Kingston railway terminus was built in the Jamaica Georgian architectural style using brick. It was constructed on a grand scale, symbolising its importance as the main terminus of the Jamaica railways. It has prominent arcades on both levels of the east entrance end. Victorian cast iron brackets support the roof overhang on the trackside. It has sash windows on the ground and upper floors.

It was opened in 1845 and closed in 1992. It provided rail services to Montego Bay, Port Antonio, Ewarton and Frankfield. In addition to the station and its single platform there were extensive sidings, engine sheds, engine repair works, a roundhouse, a turntable, a traverser and a connection to the nearby railway piers.

One source claims it was "utterly destroyed" in the 1907 Kingston earthquake.

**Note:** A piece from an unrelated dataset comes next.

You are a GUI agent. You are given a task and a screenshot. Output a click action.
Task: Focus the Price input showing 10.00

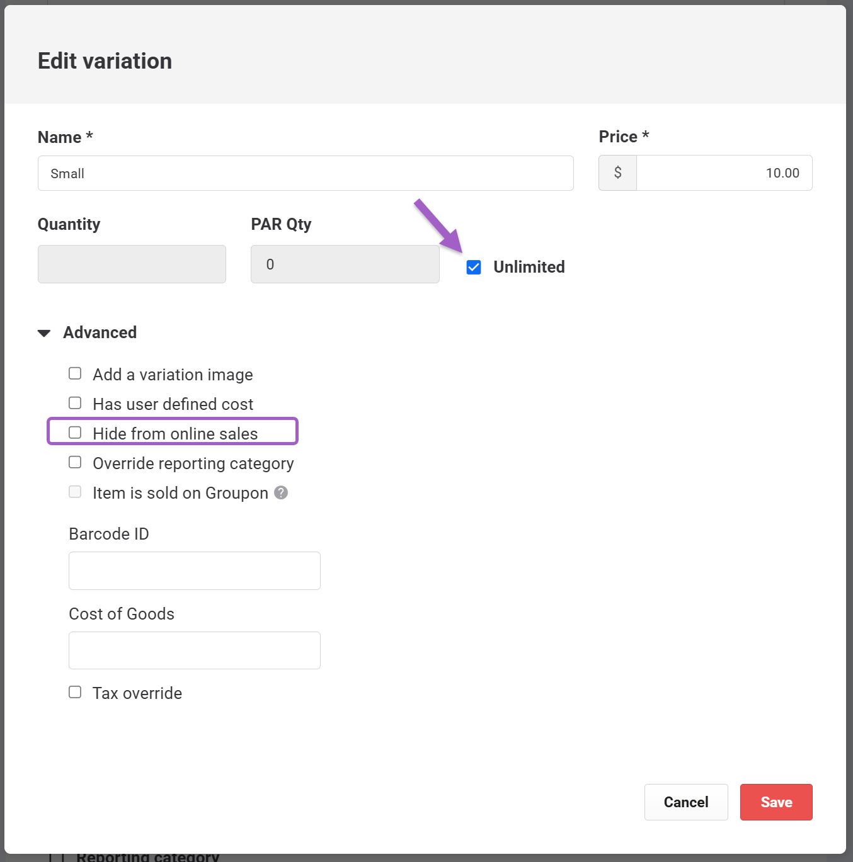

However, in 2003 it was reported as being in "very good condition" and needing only "minor repairs".

It is on the list of designated National Heritage Sites in Jamaica.

See also
Railway stations in Jamaica

References

External links
Aerial view.
Photos:
Kingston railway station c1905.
Kingston railway station c2000.
Front and back of a used first class Kingston to Montego Bay passenger ticket of 1968.
Front and back of a used second class Kingston to Spanish Town passenger ticket of 1949.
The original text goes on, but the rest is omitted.